LRRTM3 regulates activity-dependent synchronization of synapse properties in topographically connected hippocampal neural circuits

Synaptic cell-adhesion molecules (CAMs) organize the architecture and properties of neural circuits. However, whether synaptic CAMs are involved in activity-dependent remodeling of specific neural circuits is incompletely understood. Leucine-rich repeat transmembrane protein 3 (LRRTM3) is required for the excitatory synapse development of hippocampal dentate gyrus (DG) granule neurons. Here, we report that Lrrtm3-deficient mice exhibit selective reductions in excitatory synapse density and synaptic strength in projections involving the medial entorhinal cortex (MEC) and DG granule neurons, accompanied by increased neurotransmitter release and decreased excitability of granule neurons. LRRTM3 deletion significantly reduced excitatory synaptic innervation of hippocampal mossy fibers (Mf) of DG granule neurons onto thorny excrescences in hippocampal CA3 neurons. Moreover, LRRTM3 loss in DG neurons significantly decreased mossy fiber long-term potentiation (Mf-LTP).
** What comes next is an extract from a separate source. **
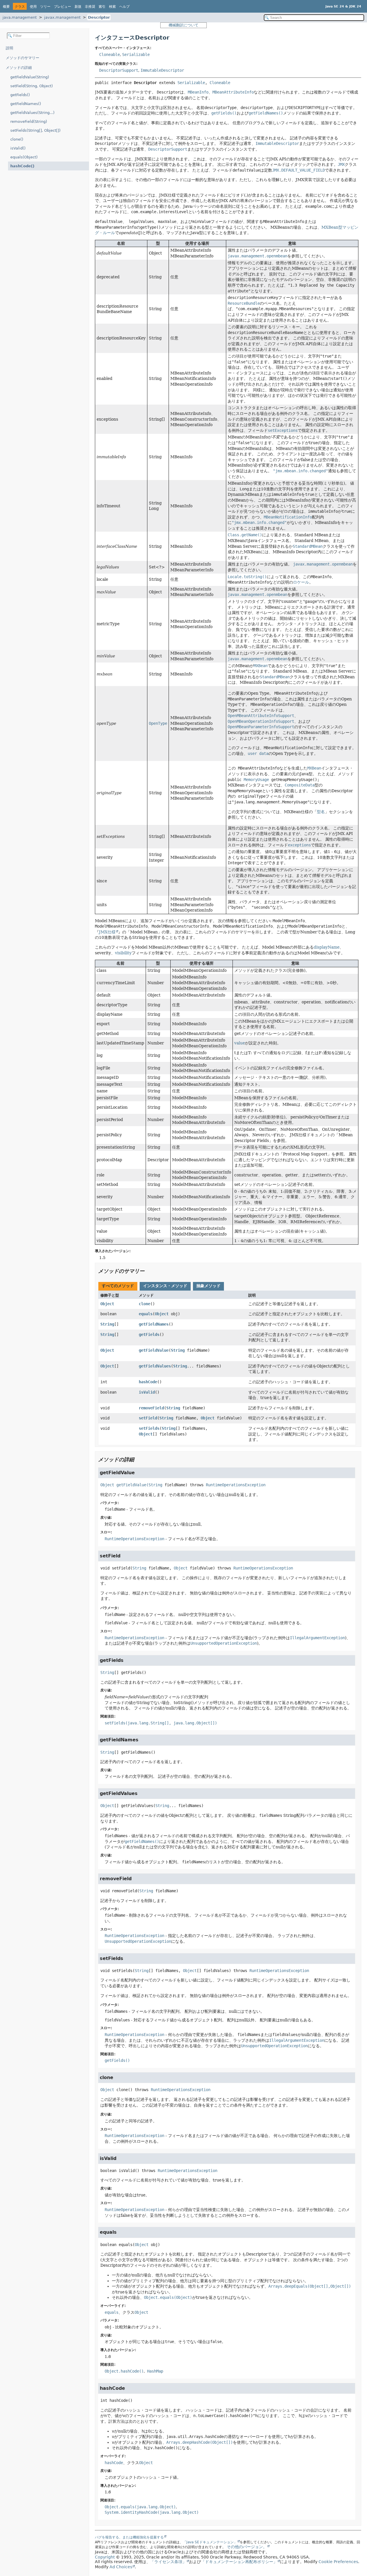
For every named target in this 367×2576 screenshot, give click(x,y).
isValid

Remarkably, silencing MEC-DG circuits protected against the decrease in the excitatory synaptic inputs onto DG and CA3 neurons, excitability of DG granule neurons, and Mf-LTP in Lrrtm3-deficient mice. These results suggest that LRRTM3 may be a critical factor in activity-dependent synchronization of the topography of MEC-DG-CA3 excitatory synaptic connections. Collectively, our data propose that LRRTM3 shapes the target-specific structural and functional properties of specific hippocampal circuits.

Automated summary

Synaptic cell-adhesion molecules (CAMs) play a crucial role in organizing the structure and properties of neural circuits. This study found that Leucine-rich repeat transmembrane protein 3 (LRRTM3) is important for the development of excitatory synapses in hippocampal dentate gyrus (DG) granule neurons. The deletion of LRRTM3 leads to reduced synapse density and synaptic strength in specific projections involving the medial entorhinal cortex (MEC) and DG granule neurons. Additionally, LRRTM3 loss affects neurotransmitter release, excitability of granule neurons, and long-term potentiation of mossy fiber synapses in DG neurons. Silencing the MEC-DG circuits protects against the negative effects of LRRTM3 deficiency on excitatory synapse inputs, granule neuron excitability, and mossy fiber long-term potentiation.